I’m not saying it couldn’t get better because you could obviously grow that share even more. If it’s stable or declining, therefore using percentages because we can play around with market share. The reason that metric is so valid is it stops you thinking you’re doing well if you look at total sales, when a market’s in growth.
So again, throughout the ’80s and ’90s when markets were growing, those companies, like the Kodak’s, the world that we’re talking about, took their eye off the ball because actually they were growing sales year on year. And if they weren’t growing them in the UK, they were picking them up in an export market or an international market.
What they failed to measure is that their share of the market was falling. And that’s the thing that’s important, taking account of those two metrics.
Market development is grander than marketing
And those are the things that I think marketers should be kind of bringing to the boardroom and talking about the return on investment that we get. I bet everyone who works in a company with products, the company would be able to tell you about the return on investment for their product development. But what they can’t tell you is what’s the return on the investment in market development.
It’s a good point. You used the phrase market development there. I think that’s a really important way to look at this as well because you’re looking at, it’s not just… like we keep coming back to this communications cascade. This promotional splurge of information that we want to put out there and we just want somebody to kind of take it and act on it.
But in reality when you’re doing proper, deep market development work, you are looking at trends in the sites, how it’s moving, how things are shaping, what new entrants are, what things could come along and kind of disrupt, what are people not currently getting that they could be getting, they don’t even know they’re not getting.
That’s where companies like Apple seem to do very well in giving us things that we didn’t even realise we needed and then all of a sudden can’t live without.
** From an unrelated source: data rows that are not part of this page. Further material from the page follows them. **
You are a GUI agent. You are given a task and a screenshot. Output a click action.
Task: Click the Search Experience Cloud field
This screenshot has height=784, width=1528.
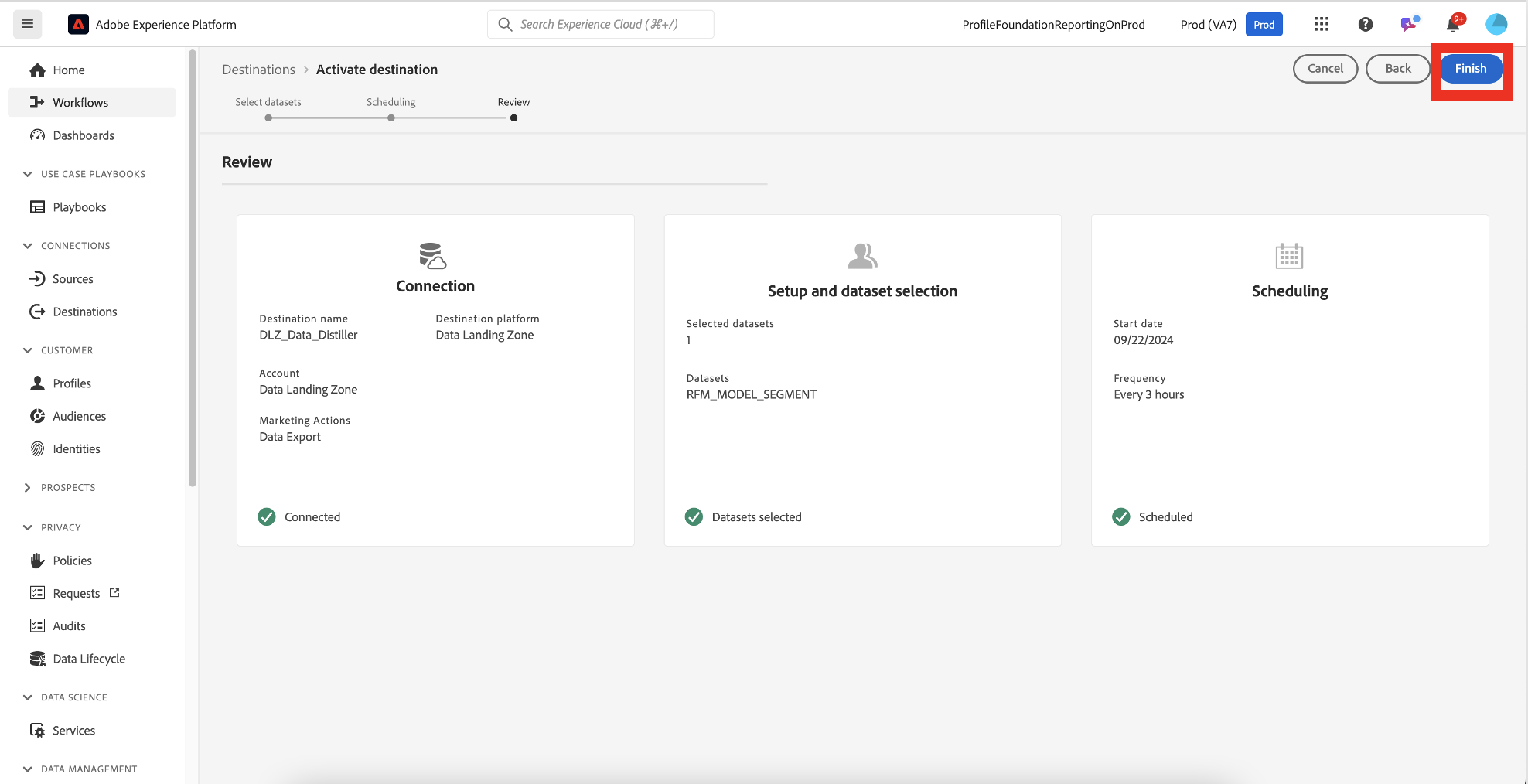coord(600,24)
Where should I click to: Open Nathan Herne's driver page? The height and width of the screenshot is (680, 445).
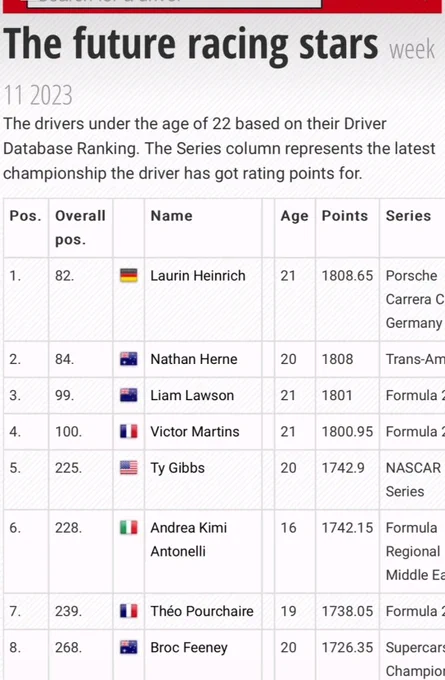point(194,359)
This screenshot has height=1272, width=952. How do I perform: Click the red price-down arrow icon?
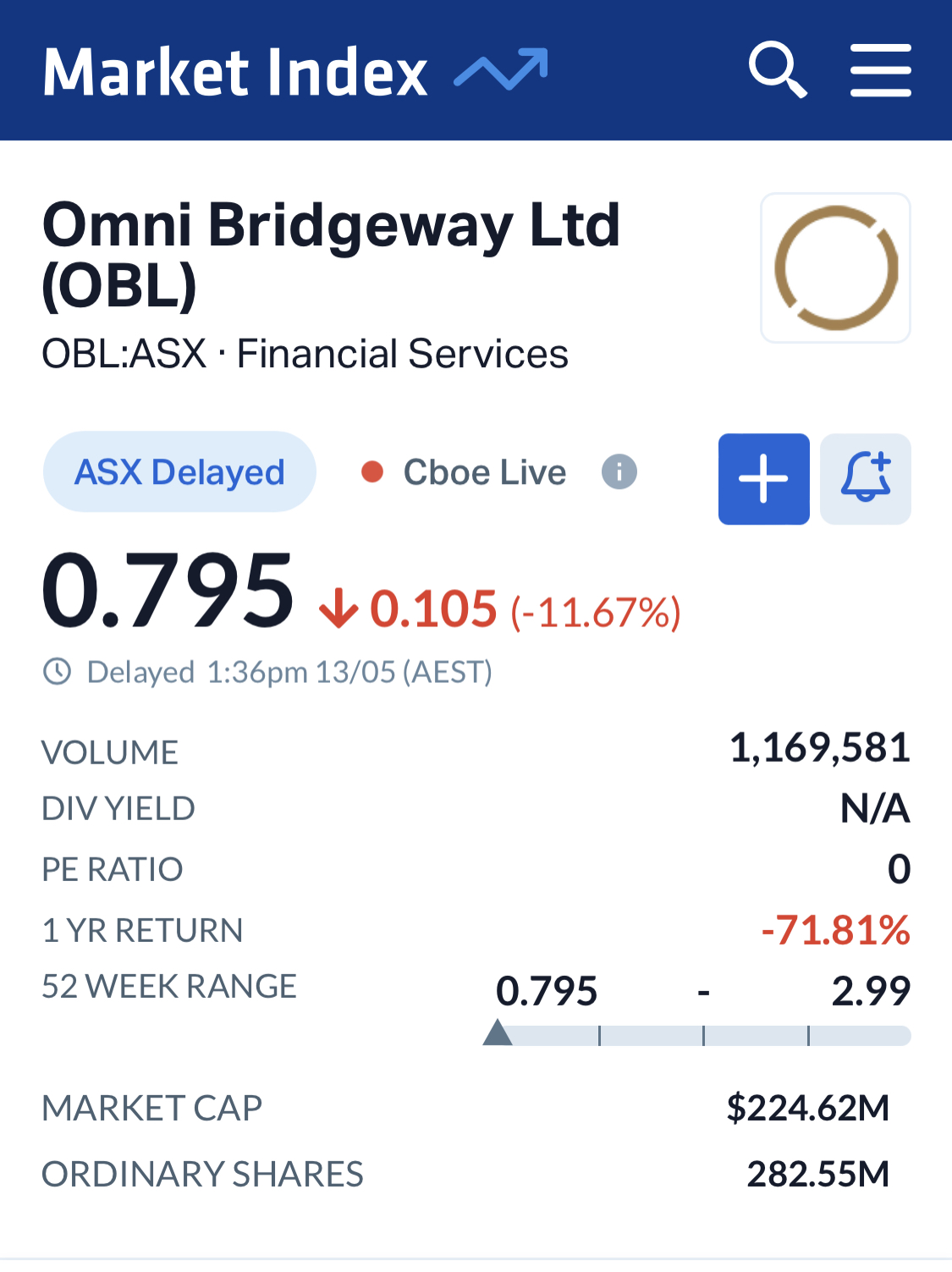click(x=338, y=609)
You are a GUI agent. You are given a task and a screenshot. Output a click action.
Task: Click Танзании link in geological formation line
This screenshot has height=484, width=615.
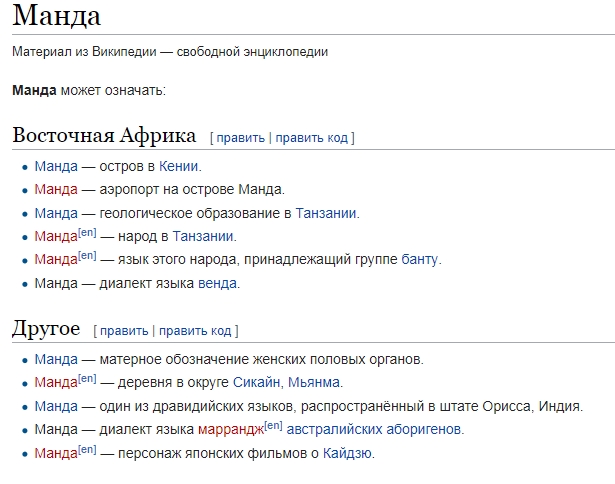tap(326, 213)
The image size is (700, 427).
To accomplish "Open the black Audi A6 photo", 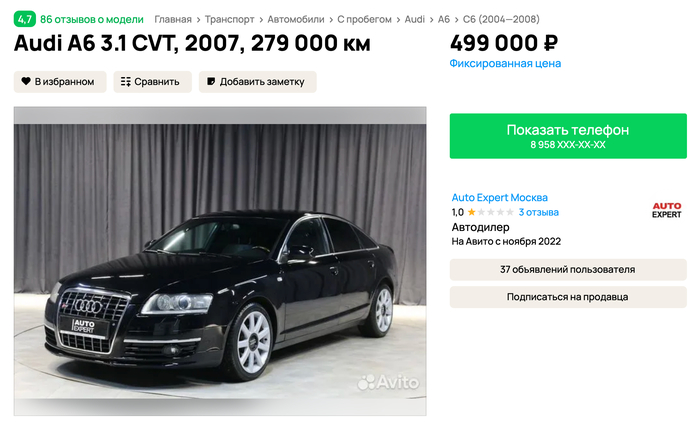I will 220,261.
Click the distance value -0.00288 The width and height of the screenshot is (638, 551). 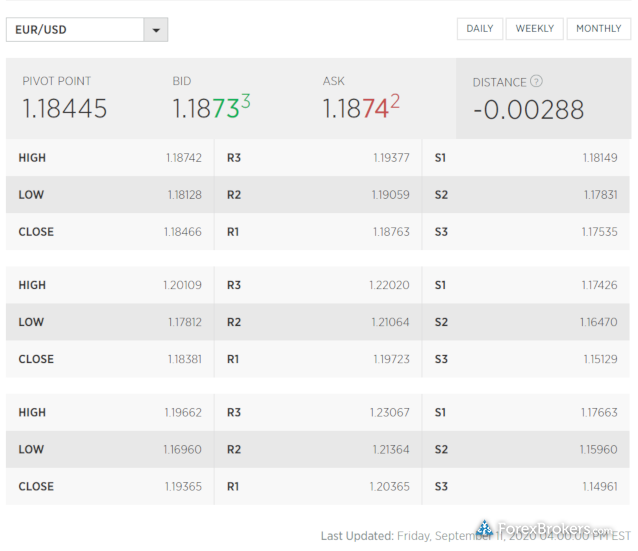click(x=528, y=110)
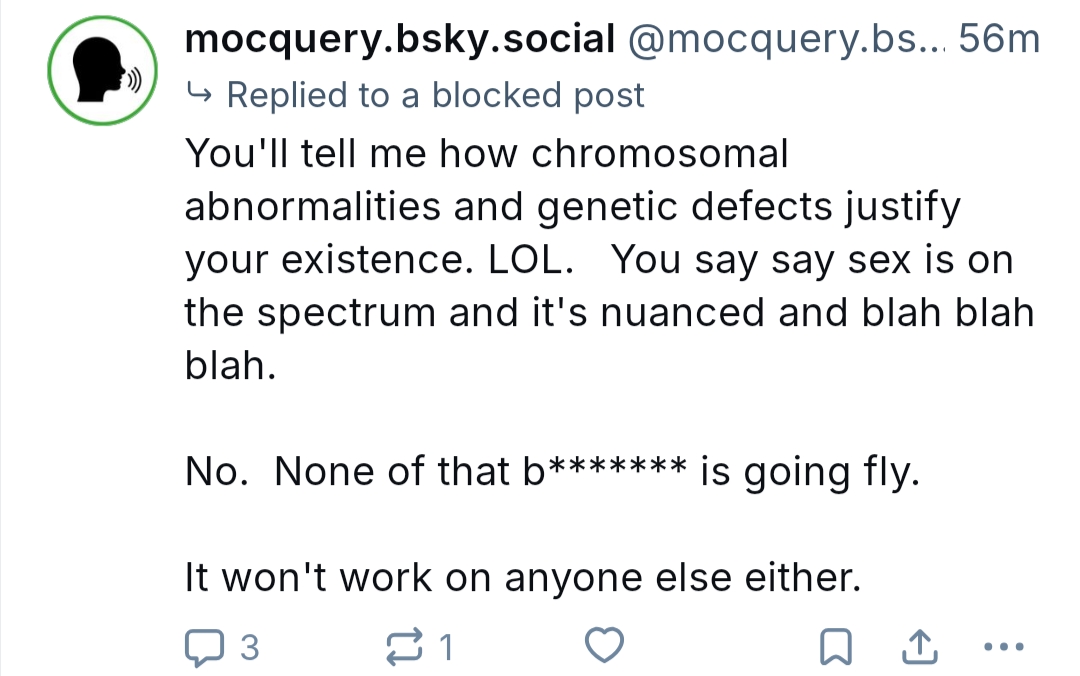Open the 56m timestamp link
The width and height of the screenshot is (1080, 676).
tap(999, 40)
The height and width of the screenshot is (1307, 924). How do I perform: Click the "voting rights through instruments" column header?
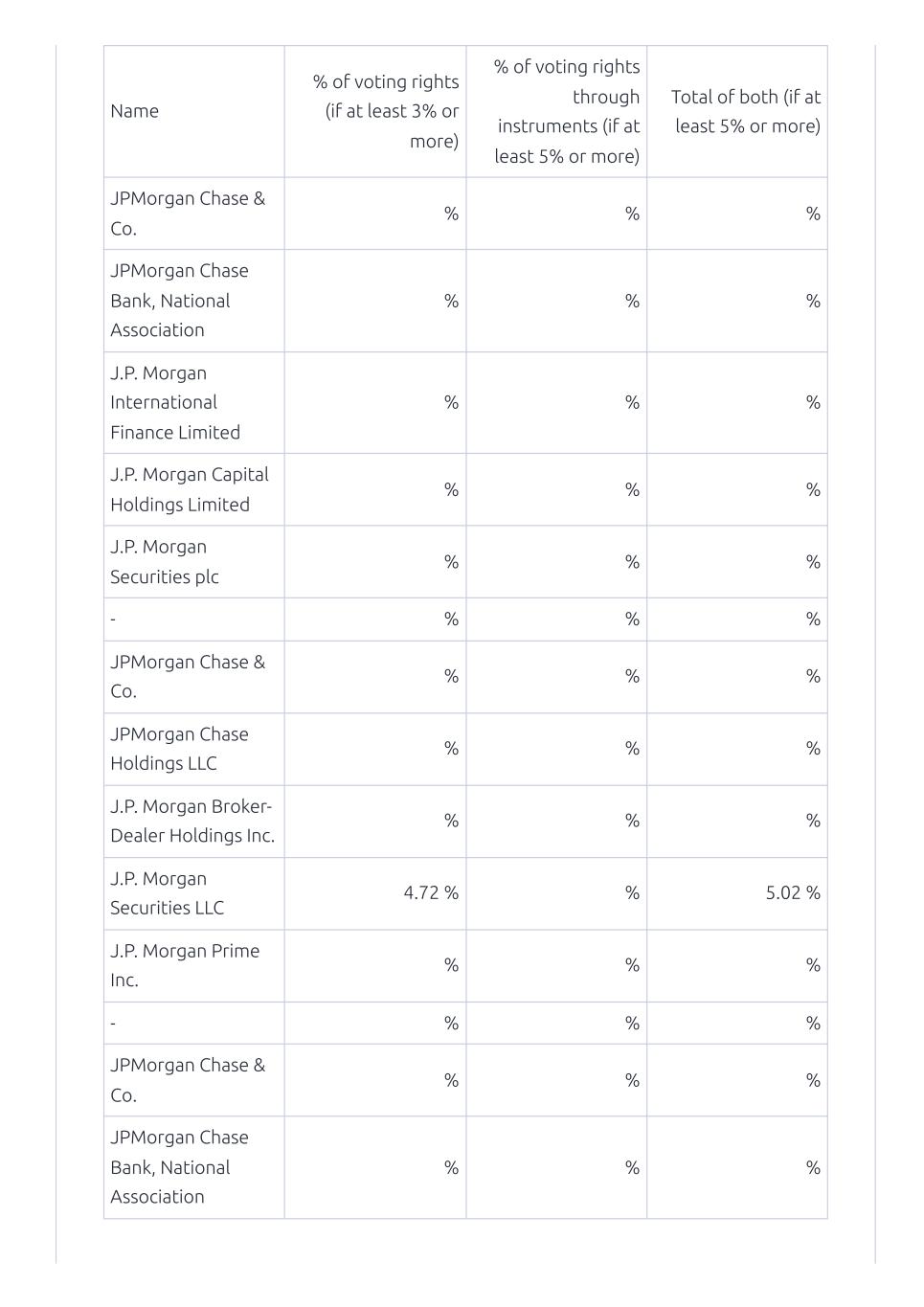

And they’re sometimes the best examples of innovation, aren’t they?
So I think you’re right.
But always, they’re solving a problem.
It may not be a problem that people are talking about specifically but the hassle of not being able to pick up a phone call if you weren’t at home because it was tied to the wall, was a limitation and a problem of people’s personal communication.
And having a single number that you could take around with you, that understanding how people are using the product or wanting to use the device in some shape or form.
And I think one of the most useful things marketers could do to change the perception of marketing in the organisation, assuming they need to, is to stop talking about marketing and to talk markets, yeah?
Because they ask for a marketing budget, but it’s not a budget for marketing. It’s a budget for the market. It’s not marketing research. It’s research into the market. It isn’t a marketing plan. It’s a go-to market plan that is owned by the company.
And the experts in the how-to-do-that-effectively, to establish a strong value proposition should lie in the marketing team. But some of the people listening to your call will probably have already found that their product colleagues are the one’s that are taking some of that space.
Now interestingly where I’ve worked British Council, Tetra Pak, big companies, global companies like that where the product people are kind of stealing marketing’s clothes, if you like.
They still have a limitation in that they are still focused on their product portfolio. And if the company sells to the same customer across portfolios there is still a huge opportunity for the marketers to step in there and go, “Hang on guys. You’re all trying to research the same segment of the market. You’re still trying to do value proposition. You’re missing the added value that comes from someone buying across our portfolio,” whatever that might be.